Written By: Tia on 06/16/06 at 12:35 pm

some movies are really hard to watch letterboxed, particularly movies released before video that use the whole aspect ratio of the movie screen.ever see a kung fu movie on t.v. and the whole fight seems to happen off screen and all you can see is the hands and legs fighting in the mioddle"? and you thought it was because the cameraman was drunk? well, the cameraman probably WAS drunk but they'd actually framed the fight to take advantage of the anamorphic screen in a lot of cases. ditto a lot of godzilla movies.

now they make movies delibnerately so that most of the action takes place in the middle of the screen, which i find a bit of a drag.

Subject: Re: Widescreen DVD's

Written By: whistledog on 06/16/06 at 12:47 pm

I never liked widescreen, but I've gotten used to it.  Most of the older DVD's from like the 90s and older come in a widescreen only format.  Newly released ones often come with a choice, which I like

Subject: Re: Widescreen DVD's

Written By: searching1980s on 06/16/06 at 4:44 pm


I don't personally like widescreen that much. When I say extremely widescreen DVDs I mean 2.35:1 or 2.40:1 or 2.45:1, I don't mean 1.85:1. I think widescreen DVDs are overrated and I much prefer full-screen except in the case of special effect movies. Sometimes big action, special effects movies look better when they are widescreen, like Armageddon and Deep Impact.

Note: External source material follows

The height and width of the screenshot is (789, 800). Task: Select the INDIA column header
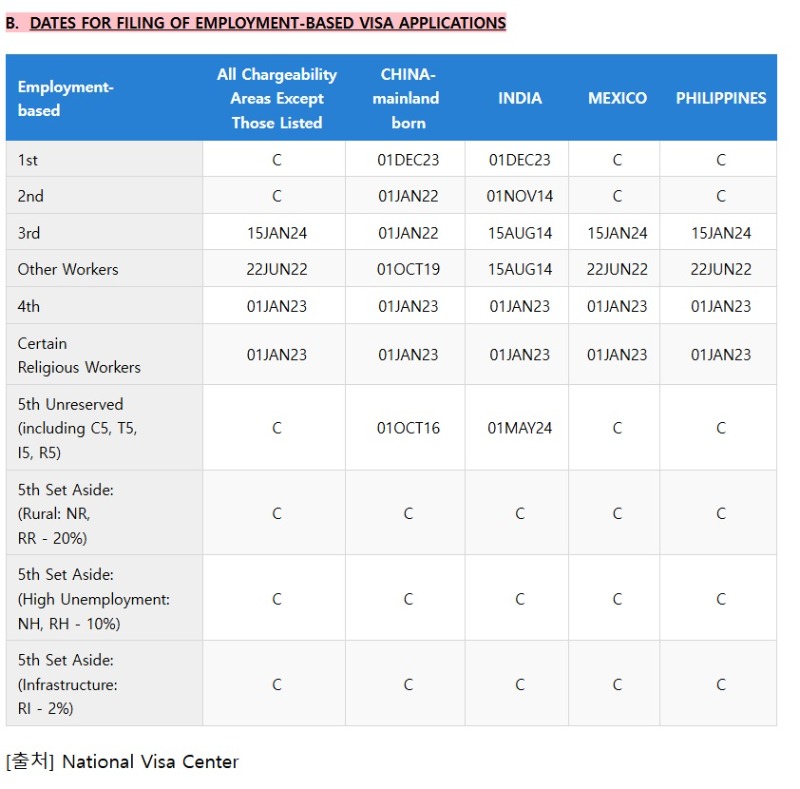click(x=519, y=98)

I always try to buy in the screen ratio originally intended by the director. 

For everything before the mid-50s that's standard 'Academy' ratio (1.37:1), but about that time 35mm projection in the U.S. standardized at 1.85:1 (U.S.) and 1.66:1 (Europe) for flat, anamorphic films, and 2.35:1 (U.S.) and 2.35:1 (Europe) for Cinema-Scope, Panavision and other anamorphic production techniques, not to mention the 1.33:1 ratio for items made for television but available now on DVD.

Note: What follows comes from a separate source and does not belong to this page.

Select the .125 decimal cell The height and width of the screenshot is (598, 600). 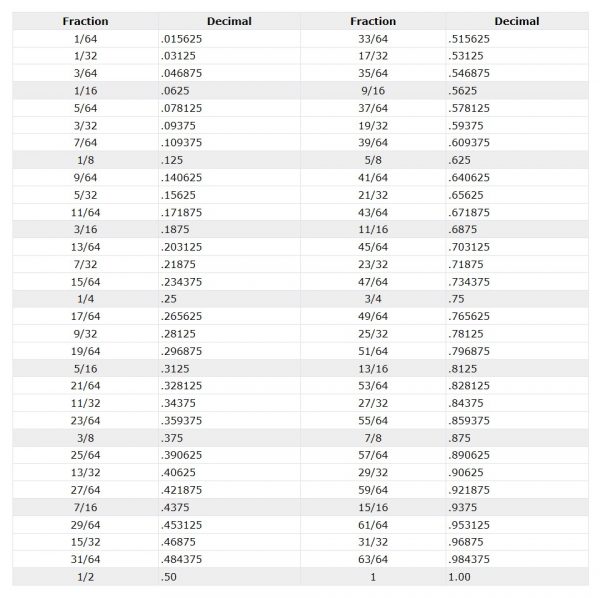coord(172,159)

When movies began to be shown on television in the mid-50s, the pan-and-scan technique was developed.  Anamorphic widescreen movies lose 20 to 28% of the original image when subjected to this technique.  Amorphic widescreen movies lose 44 to 48%.  Sometimes the action is not all in the same 52% of the screen, and you end up with John Wayne's nose talking to Robert Stack's ear in a crucial scene in The High and the Mighty, and artificial editing patterns imposed upon films by technicians and engineers who had nothing to do with the original work. 

To me, good movies are art and I don't want a framing technician recutting a favorite director's work of art, any more than I want someone at the frame shop deciding what part of the Mona Lisa I should be looking at. 

Some directors, including David Lynch, James Cameron, John Carpenter, Brian De Palma, and Ridley Scott, use the full width of the widescreen frame, with characters and/or crucial details at its extreme edges.  George Lucas and Steven Spielberg, among others, have begun to insist that their films be released only in letterbox format, which preserves the original aspect ratio, and with the growing acceptance of letterboxing by the viewing public, more directors have begun using the widescreen format as originally intended and are composing shots in such a way as to fully utilize the frame.

Many DVDs come with both the original and the standard formats on opposite sides of one disc, so you can take a movie originally shot widescreen and view it both ways and see the difference in both information conveyed and artistic composition for yourself.

I'm pulling information from the book American Cinema/American Culture by John Belton because this stuff matters to me but I haven't memorized all the numbers.  I just follow my 'originally intended ratio' rule.  It works for me.

Subject: Re: Widescreen DVD's

Written By: Sister Morphine on 06/16/06 at 4:49 pm

I only buy DVDs in the widescreen format.  I hate fullscreen.

Subject: Re: Widescreen DVD's

Written By: Tia on 06/16/06 at 5:05 pm

i don't mind fullscreen if it's some goofy action movie (aside from the aforementioned kung fu movies) or a jim carrey flick or whatnot. but if it's 2001: a space odyssey or close encounters i'ma want the whole aspect ratio.

the flip side is, compared to film, the fidelity/resolution of video is actually really poor. there's only a few hundred horizontal scan lines and if you look close an image breaks up into pixels in video in a way it doesn't on film. letterbox makes this problem a lot worse.